WORK TO COMPLETE ▸ Where the word "left" appears in a line below, copy the whole line.

(Stored data entries)
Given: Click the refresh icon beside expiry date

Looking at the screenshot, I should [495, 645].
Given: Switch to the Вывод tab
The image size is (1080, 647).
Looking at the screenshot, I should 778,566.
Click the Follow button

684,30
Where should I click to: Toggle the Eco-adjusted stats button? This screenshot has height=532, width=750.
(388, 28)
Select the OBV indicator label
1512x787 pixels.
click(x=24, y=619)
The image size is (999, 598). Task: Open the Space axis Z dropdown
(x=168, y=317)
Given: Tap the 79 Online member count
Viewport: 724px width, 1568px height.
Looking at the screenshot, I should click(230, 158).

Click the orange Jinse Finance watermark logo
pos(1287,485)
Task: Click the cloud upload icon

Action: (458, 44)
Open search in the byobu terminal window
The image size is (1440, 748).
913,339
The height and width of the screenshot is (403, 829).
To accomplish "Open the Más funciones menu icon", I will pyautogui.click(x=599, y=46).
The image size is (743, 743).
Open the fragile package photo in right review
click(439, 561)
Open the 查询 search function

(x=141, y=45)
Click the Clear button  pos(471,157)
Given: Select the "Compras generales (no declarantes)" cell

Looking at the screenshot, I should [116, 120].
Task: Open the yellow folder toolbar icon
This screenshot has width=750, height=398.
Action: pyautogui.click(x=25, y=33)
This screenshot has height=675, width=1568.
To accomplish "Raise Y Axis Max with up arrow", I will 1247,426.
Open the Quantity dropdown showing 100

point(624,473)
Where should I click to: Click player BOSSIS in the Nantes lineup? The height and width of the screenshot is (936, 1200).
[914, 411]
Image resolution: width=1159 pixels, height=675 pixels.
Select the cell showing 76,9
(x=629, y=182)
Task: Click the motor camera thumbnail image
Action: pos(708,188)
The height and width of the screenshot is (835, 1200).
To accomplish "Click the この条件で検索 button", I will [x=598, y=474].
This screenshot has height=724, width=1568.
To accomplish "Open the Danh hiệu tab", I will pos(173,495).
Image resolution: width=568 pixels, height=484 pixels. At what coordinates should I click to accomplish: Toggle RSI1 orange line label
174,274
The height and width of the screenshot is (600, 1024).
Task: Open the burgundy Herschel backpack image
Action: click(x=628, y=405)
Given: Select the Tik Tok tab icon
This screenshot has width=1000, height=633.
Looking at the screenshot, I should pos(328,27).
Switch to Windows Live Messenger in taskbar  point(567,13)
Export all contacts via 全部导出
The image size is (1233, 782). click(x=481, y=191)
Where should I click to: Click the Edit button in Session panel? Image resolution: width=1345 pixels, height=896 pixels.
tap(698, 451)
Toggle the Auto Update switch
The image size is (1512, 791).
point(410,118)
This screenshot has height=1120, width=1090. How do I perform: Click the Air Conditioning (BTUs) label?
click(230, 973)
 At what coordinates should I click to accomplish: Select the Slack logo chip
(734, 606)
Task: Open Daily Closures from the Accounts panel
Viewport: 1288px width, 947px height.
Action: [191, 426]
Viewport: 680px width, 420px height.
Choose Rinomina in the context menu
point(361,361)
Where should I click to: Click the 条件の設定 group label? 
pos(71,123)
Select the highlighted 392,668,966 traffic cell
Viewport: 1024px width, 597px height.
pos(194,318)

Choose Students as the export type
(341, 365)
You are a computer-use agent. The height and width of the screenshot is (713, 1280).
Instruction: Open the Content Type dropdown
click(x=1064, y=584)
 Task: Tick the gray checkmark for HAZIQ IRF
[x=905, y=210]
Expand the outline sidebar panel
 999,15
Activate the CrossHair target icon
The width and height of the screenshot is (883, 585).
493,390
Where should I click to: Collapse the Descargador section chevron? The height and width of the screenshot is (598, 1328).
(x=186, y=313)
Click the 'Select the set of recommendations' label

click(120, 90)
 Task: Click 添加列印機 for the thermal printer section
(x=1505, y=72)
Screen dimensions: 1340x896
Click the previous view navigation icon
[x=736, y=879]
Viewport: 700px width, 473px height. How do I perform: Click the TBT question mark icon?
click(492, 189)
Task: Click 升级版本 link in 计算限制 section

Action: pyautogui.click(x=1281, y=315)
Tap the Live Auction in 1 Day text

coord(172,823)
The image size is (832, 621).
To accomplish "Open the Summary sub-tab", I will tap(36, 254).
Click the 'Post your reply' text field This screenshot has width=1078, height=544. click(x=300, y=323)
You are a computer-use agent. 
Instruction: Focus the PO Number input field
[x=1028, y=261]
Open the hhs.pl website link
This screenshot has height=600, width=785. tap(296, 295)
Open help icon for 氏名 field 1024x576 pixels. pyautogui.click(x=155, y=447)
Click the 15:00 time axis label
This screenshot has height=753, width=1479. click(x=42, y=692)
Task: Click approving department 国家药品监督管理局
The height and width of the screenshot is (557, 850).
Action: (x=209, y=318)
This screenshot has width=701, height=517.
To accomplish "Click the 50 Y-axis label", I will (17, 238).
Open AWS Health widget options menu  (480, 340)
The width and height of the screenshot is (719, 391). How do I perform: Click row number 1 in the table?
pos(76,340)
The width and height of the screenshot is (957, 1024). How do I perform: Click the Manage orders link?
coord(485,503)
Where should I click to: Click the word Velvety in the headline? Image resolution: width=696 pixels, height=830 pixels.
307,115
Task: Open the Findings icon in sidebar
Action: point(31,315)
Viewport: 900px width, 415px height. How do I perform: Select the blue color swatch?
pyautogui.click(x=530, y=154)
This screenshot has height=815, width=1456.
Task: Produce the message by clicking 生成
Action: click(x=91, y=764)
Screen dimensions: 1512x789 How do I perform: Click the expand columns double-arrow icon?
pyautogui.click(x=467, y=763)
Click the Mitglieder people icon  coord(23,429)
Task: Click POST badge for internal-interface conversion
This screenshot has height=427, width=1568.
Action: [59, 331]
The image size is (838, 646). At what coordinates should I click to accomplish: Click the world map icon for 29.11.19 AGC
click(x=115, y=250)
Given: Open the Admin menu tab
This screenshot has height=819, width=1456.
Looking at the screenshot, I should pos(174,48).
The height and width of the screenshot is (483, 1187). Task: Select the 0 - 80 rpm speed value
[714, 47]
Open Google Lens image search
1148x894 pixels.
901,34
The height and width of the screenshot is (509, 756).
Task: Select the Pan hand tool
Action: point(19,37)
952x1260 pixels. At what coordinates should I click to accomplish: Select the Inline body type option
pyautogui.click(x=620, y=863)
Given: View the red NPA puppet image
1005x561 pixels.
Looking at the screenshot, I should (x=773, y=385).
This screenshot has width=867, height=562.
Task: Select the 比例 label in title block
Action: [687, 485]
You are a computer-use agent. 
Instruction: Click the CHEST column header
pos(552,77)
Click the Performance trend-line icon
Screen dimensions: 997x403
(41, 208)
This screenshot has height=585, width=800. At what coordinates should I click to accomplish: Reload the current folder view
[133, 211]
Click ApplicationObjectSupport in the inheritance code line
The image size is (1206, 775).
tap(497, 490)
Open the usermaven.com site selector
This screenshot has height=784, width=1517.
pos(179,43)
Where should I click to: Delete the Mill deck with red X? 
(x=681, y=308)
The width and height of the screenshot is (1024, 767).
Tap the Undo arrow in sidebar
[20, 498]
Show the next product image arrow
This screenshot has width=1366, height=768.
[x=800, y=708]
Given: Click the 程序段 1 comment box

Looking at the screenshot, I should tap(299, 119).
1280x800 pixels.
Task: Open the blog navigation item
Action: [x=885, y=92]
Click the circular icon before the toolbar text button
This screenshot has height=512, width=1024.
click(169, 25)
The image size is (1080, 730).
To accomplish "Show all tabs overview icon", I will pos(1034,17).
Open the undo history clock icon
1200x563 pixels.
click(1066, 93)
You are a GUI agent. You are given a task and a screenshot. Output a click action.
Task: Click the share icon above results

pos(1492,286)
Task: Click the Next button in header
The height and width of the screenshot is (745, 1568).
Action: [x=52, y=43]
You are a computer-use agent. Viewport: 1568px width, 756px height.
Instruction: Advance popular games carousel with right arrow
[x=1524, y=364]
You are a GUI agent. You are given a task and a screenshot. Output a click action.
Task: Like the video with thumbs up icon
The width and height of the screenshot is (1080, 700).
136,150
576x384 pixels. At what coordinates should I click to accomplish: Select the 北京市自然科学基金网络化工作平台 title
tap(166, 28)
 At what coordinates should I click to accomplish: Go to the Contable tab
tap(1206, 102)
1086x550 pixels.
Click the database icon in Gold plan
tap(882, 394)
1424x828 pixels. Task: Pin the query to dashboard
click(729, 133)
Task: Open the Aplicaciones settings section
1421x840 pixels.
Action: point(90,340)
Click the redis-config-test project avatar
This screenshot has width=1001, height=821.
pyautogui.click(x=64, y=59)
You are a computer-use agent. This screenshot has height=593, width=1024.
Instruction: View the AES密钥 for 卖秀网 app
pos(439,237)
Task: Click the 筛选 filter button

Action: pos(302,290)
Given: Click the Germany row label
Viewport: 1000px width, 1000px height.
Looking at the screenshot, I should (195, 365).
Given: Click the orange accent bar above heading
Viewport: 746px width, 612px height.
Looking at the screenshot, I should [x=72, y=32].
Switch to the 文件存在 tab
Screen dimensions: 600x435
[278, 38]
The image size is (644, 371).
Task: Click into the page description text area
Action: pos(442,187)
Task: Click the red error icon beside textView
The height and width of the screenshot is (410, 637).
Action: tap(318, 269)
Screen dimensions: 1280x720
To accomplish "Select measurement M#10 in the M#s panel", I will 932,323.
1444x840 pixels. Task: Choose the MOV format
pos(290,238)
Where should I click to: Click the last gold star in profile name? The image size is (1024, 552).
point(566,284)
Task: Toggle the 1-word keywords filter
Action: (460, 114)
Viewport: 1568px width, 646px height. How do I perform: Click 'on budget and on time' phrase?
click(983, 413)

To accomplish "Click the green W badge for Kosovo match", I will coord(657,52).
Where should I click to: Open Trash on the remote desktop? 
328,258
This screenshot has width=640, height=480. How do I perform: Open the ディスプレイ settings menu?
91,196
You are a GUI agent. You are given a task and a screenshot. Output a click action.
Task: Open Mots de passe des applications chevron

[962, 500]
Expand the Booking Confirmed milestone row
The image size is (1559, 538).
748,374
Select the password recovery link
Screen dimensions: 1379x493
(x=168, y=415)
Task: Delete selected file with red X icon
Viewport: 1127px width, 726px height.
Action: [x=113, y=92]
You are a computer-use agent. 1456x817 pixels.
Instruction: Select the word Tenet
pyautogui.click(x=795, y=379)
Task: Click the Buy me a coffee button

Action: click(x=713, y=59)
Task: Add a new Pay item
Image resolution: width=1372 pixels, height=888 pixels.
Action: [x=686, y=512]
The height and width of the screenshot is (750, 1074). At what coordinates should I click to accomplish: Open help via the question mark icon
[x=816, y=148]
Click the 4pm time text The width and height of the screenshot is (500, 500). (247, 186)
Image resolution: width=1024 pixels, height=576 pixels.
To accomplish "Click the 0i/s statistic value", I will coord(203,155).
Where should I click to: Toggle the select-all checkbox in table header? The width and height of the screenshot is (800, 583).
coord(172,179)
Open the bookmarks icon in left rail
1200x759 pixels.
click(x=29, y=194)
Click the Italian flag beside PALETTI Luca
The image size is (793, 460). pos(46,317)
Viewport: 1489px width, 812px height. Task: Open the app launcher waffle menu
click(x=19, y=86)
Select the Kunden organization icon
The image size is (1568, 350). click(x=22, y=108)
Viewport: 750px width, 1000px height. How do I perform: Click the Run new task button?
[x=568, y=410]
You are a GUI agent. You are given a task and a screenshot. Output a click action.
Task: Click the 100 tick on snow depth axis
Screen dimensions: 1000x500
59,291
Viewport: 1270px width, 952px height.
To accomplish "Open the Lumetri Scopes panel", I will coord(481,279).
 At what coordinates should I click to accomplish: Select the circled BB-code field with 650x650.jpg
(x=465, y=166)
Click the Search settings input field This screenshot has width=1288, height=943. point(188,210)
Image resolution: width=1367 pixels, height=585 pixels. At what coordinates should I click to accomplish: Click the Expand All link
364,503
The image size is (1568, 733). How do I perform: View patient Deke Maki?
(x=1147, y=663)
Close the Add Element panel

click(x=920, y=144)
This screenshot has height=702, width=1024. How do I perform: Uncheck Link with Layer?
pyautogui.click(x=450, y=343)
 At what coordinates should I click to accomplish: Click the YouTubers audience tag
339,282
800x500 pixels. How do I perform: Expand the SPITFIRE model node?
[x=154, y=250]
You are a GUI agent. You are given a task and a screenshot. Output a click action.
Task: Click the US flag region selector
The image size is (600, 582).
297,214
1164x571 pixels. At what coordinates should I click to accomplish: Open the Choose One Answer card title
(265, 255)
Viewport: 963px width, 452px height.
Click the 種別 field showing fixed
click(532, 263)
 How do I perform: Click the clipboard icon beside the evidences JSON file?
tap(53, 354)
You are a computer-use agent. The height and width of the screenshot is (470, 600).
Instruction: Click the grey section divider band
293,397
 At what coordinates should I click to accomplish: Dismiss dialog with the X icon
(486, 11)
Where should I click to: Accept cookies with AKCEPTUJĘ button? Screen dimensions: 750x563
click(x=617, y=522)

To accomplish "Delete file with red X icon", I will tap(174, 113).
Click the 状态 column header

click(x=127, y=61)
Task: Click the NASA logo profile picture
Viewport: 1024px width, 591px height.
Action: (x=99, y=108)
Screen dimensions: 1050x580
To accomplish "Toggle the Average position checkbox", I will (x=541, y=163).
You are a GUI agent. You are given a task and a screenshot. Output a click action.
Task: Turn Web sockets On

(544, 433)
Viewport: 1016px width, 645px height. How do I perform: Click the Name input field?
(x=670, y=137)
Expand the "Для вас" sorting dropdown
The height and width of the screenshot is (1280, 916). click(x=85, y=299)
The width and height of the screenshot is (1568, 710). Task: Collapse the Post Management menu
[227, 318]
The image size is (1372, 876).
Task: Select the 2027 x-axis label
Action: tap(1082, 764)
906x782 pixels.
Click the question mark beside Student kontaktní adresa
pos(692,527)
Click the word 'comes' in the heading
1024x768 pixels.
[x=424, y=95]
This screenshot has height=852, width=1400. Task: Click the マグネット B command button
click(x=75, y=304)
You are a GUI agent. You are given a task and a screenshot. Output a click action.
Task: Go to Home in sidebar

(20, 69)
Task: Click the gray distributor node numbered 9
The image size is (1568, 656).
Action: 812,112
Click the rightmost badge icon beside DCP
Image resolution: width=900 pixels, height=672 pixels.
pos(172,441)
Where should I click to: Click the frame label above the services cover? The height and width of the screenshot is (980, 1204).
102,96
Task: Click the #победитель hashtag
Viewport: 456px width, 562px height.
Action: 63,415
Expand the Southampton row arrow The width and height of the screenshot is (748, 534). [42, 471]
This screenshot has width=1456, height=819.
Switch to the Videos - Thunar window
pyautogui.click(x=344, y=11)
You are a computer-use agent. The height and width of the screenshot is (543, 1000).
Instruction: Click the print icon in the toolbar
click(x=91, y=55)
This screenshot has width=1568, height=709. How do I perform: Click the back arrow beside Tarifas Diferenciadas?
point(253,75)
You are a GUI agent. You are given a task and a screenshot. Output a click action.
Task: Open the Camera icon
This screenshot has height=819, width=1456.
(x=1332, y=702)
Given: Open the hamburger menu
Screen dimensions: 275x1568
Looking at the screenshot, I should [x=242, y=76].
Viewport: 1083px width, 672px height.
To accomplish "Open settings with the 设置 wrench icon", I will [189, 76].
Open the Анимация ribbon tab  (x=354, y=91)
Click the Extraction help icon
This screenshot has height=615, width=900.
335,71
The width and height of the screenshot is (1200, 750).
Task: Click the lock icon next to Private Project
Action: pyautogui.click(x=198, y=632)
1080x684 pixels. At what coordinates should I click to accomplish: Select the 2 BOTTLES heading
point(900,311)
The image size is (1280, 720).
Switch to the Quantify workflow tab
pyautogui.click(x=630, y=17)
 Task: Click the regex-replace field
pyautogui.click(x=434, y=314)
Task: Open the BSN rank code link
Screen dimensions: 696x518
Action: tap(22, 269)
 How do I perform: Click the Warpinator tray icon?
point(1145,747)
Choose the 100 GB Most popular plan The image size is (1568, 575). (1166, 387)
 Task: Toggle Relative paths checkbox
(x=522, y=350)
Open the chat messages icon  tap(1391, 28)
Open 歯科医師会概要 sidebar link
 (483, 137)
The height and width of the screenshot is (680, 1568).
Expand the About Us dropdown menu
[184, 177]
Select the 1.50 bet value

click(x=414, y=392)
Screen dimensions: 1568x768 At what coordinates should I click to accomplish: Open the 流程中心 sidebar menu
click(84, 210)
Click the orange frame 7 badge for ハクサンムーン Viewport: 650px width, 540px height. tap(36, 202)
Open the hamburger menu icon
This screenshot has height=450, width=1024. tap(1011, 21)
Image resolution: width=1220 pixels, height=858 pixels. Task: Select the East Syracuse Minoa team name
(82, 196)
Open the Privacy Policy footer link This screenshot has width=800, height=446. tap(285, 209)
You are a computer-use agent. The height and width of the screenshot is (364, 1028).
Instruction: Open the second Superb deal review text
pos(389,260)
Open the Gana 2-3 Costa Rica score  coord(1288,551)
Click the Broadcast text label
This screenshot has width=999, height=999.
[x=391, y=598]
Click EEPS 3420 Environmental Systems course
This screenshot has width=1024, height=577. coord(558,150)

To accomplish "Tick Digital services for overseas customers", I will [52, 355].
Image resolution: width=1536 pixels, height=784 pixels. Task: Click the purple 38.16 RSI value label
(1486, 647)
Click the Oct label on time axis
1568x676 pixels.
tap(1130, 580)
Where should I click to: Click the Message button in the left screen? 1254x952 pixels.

RESULT OF THE EXERCISE ▸
Open the bookmarks icon in left rail
Where should I click to: Click the Message button in the left screen? 1254x952 pixels.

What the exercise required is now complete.